Section 2-A defines at the outset what " continuous service " is for the purpose of the Act. Simply put, it is uninterrupted service. At the same time, there may be some interruptions or breaks in service which cannot be attributed on the part of the employee. They can be due to (1) sickness (2) accident (3) leave (4) absence from duty without leave i.e., unauthorized absence which is not treated by the employer as break in service under the service regulations (4) lay-off or (5) a strike or a lock out or a cessation of work not due to the fault of the employee. Therefore, these breaks have to be treated as no breaks for determining continuous service under the Act for the purpose of calculation of gratuity.
Sub-sections (2) and (3) provides for the minimum length of continuous service in terms of one year or six months in respect of service in certain establishments and in terms of seasons in respect of seasonal establishments respectively.

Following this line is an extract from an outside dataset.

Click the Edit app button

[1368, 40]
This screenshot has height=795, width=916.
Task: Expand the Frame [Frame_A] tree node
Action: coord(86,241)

Thus, counting backwards from the date of termination of service, if an employee has completed not less than five years of continuous service in the same establishment, he fulfills the eligibility criterion.
But the entitlement criterion becomes yearly basis under the provisions of sub-section (2) of Section 4 which stipulates that gratuity should be paid for every completed year of service or part thereof in excess of six months at a specified rate. It implies automatically that after getting qualified, the employee would be entitled to claim gratuity only in respect of those years in which he rendered continuous service as per the provisions of section 2-A.
Therefore, if the unauthorized absence in the 3rd and 4th years is not declared by the employer as break in service under the service regulations or rules, the employee is entitled to gratuity to the entire 5 years of service.
From India, Salem
First and foremost, we should carefully distinguish the eligibility for statutory gratuity and the entitlement to claim it.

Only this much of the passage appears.